Data analysis presentations though are where data professionals can and should tell a story. You have a captive audience at that moment. They are expecting a more detailed analysis that goes beyond simple KPIs.

Sadly, BI professionals often don’t make use of that opportunity. It’s not because they lack public speaking skills, although that is often the case. It’s because they don’t know how to structure the content for a presentation. No one has ever shown them.

There’s many ways you could structure this content and it depends on the moment, but there’s a simple ‘hack’ I’ve learned that applies most of the time. I use the inverted pyramid of journalism.

Most newspapers, from the Wall Street Journal to your local paper, use this pyramid to structure the content of their stories. You start with the who, what, when, where, and why at the top. Then you explain the background. You leave other interesting tidbits of information at the bottom.
Picture

The reason journalists do this is that they know most people will lose interest as the story progresses. This allows the reader to still know the key events, even if they have no desire to keep reading.
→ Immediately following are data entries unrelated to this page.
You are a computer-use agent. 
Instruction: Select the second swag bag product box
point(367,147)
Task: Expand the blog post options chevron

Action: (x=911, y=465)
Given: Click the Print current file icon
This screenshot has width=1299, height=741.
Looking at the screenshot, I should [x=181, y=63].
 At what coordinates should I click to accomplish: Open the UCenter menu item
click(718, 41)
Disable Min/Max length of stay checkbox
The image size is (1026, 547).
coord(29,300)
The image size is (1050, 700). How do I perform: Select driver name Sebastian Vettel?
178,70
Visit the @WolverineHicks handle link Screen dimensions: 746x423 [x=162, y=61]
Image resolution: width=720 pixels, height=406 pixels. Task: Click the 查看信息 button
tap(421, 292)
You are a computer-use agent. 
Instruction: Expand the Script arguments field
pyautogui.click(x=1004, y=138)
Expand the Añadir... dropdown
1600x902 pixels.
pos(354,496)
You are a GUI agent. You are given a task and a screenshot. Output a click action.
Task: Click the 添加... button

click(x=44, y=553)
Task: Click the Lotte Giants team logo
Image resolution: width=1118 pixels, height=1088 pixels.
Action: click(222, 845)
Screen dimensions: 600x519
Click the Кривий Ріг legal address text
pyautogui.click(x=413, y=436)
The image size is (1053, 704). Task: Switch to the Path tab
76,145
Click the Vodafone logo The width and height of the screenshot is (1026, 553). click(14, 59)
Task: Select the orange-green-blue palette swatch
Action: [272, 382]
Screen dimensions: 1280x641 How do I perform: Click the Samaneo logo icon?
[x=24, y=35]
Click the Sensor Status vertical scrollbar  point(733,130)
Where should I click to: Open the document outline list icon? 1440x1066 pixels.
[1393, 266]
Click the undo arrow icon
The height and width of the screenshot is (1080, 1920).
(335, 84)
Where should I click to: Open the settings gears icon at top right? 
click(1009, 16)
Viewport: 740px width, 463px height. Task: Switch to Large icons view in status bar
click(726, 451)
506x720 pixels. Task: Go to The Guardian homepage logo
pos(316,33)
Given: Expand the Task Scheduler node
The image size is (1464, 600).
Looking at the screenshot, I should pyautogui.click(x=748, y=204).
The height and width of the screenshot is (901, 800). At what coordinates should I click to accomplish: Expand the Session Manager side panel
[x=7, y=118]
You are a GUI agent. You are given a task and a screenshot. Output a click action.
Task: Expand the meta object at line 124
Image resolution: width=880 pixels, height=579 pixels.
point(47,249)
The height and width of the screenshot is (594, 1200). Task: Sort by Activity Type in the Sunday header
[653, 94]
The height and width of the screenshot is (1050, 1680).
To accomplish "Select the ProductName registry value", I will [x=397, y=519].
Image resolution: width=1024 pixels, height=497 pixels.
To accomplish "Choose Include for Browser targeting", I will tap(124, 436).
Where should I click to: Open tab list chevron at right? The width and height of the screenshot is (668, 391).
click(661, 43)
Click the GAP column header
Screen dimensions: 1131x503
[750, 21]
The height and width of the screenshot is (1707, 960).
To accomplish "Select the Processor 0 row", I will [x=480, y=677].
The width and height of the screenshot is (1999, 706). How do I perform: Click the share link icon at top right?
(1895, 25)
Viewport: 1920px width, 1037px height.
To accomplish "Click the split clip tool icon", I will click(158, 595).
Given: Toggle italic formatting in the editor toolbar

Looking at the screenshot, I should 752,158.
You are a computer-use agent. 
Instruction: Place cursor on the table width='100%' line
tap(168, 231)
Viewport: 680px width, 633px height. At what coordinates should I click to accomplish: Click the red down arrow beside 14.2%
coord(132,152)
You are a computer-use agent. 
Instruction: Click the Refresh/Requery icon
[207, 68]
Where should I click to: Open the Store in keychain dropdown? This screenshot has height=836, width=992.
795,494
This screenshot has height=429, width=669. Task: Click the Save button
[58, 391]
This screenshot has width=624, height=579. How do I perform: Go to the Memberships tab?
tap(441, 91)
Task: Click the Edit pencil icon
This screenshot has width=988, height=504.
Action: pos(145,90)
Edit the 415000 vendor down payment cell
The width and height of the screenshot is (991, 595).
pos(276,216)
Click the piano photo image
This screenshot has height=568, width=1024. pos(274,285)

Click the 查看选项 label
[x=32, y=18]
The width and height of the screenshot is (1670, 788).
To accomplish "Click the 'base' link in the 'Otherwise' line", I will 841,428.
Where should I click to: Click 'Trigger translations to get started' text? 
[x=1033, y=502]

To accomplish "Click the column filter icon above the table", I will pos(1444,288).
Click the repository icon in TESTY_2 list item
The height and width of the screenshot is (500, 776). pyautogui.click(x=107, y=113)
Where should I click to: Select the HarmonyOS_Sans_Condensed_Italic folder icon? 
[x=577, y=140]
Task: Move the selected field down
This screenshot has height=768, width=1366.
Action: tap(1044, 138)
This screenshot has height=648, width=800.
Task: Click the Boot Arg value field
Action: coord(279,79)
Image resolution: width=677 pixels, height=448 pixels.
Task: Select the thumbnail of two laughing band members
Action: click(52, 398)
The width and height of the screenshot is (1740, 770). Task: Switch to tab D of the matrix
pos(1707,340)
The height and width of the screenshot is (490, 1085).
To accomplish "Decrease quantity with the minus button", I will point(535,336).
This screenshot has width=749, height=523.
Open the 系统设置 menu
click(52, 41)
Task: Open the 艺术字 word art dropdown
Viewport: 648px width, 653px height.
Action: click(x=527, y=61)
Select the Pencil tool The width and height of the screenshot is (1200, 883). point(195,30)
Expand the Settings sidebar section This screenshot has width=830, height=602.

You have the same challenge with analysis presentations. Usually people are paying the most attention at the start of the presentation. As it continues, they lose interest. By focusing on the key details up front, you can ensure they take action with your analysis at the start.

For example, many people would outline a presentation like below, where there's a series of slides covering each topic.
Picture

This presentation outline goes through various subjects, such as website and campaign performance. All that information may be useful and even hold actionable insights. However, the content flow doesn't emphasize those insights. It just tells straight facts. By the time you got to social media, you've probably lost your audience's interest.

Using the inverted pyramid method, I would take that same information and organize it like the following, where I focus on providing the key takeaways first.
Picture

Typically, I'd do this by providing three questions I asked during my analysis, such as "why did website traffic decrease, but revenue on the website increase?" or "why did owned social produce so much engagement, but so little click-through?" I would then immediately answer those questions without even using data or charts.

The reason I do this is that my audience is the most captive in the first ten minutes. As the presentation moves forward, their attention will decrease. By telling them the key takeaways up front, before I even show them the data, they will be more likely to remember those takeaways.

Then I'd start showing them charts, graphs, tables, and any other data point that supports my analysis. If there are other performance metrics that didn't seem relevant to my key points, I'd create an appendix section for the audience to use on their own later.

My team and I recently revamped our presentation format to follow the inverted pyramid method. I’ve sat in on one of these presentations and it was amazing how much more effective the engagement was among the stakeholders. They started talking among themselves during the presentation about their business strategy. The discussion actually led to a decision to invest more in paid media.

And that’s what we want with our stakeholders. We want them engaged and to actually make a decision with the data we provide.

Other Thoughts

In addition to analysis presentations, BI professionals can use a similar method for dashboard content. Most experienced developers do this intuitively, sometimes without even realizing it. They’ll present the KPIs at the top of the dashboard or on the left. More granular metrics are presented at the bottom of the dashboard or on the right.